* _Required action_
Each line of the data below holding the word "computer" must be copied.

* _Data for processing_
···

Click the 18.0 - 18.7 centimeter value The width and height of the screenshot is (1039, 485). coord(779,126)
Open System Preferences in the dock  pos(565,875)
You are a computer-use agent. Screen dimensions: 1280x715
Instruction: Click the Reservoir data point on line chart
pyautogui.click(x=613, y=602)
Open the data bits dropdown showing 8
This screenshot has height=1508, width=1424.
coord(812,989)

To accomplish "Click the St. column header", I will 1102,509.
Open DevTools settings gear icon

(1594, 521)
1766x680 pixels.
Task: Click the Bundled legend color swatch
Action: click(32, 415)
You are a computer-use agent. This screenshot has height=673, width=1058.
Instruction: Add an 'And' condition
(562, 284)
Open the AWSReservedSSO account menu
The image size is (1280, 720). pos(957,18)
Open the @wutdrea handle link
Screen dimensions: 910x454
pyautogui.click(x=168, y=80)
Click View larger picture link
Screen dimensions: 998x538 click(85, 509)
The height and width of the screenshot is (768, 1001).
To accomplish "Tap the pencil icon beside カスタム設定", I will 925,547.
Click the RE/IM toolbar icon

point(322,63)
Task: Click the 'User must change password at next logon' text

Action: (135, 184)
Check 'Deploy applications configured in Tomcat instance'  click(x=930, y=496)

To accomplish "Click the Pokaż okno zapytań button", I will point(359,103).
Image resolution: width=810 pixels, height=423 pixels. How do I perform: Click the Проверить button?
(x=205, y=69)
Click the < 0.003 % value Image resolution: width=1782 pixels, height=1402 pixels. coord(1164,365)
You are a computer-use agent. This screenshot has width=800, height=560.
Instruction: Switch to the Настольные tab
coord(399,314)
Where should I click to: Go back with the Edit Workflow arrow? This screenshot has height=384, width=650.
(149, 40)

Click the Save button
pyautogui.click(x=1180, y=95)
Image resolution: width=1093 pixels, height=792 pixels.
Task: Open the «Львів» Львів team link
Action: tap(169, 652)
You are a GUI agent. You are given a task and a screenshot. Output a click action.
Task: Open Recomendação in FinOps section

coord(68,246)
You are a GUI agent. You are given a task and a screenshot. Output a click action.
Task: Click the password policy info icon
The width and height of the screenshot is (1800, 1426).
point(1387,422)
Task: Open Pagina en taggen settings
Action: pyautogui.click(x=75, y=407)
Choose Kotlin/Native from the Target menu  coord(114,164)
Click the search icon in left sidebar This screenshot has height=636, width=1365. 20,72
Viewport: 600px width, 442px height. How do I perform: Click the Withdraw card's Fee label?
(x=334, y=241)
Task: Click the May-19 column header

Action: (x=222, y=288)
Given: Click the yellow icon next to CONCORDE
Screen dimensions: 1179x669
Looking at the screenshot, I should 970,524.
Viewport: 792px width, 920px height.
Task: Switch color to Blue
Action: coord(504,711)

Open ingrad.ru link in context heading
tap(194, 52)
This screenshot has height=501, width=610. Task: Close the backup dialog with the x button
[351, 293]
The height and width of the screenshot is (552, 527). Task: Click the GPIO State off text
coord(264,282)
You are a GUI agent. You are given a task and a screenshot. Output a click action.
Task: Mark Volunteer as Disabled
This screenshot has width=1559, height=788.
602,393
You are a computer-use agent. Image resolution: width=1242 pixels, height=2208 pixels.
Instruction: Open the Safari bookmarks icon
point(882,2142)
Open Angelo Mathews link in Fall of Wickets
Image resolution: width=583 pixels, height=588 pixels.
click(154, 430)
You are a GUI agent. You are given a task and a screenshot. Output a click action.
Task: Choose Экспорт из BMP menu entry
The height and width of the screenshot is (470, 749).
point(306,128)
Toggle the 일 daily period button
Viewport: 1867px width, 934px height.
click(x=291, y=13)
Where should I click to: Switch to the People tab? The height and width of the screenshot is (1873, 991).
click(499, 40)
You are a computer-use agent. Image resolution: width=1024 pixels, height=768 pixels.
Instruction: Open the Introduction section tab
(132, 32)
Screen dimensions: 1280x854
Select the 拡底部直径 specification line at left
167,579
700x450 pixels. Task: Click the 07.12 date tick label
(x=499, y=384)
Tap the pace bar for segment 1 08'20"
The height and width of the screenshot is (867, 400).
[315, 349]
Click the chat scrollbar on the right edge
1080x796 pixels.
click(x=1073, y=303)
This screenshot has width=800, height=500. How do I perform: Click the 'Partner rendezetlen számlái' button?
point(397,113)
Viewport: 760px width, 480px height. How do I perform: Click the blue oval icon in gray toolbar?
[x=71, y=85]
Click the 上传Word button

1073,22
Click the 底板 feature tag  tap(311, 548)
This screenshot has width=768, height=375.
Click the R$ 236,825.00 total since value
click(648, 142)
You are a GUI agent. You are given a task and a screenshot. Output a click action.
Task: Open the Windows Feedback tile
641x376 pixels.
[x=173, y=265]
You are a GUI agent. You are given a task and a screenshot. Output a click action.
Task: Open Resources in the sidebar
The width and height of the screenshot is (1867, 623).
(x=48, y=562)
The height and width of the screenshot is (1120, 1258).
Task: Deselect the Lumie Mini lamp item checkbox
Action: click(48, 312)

···

* _Answer to this task_
You are a computer-use agent. Screen dimensions: 1280x715
You are a computer-use agent. This screenshot has height=673, width=1058.
You are a computer-use agent. This screenshot has width=800, height=560.
You are a computer-use agent. Image resolution: width=1242 pixels, height=2208 pixels.
You are a computer-use agent. Image resolution: width=1024 pixels, height=768 pixels.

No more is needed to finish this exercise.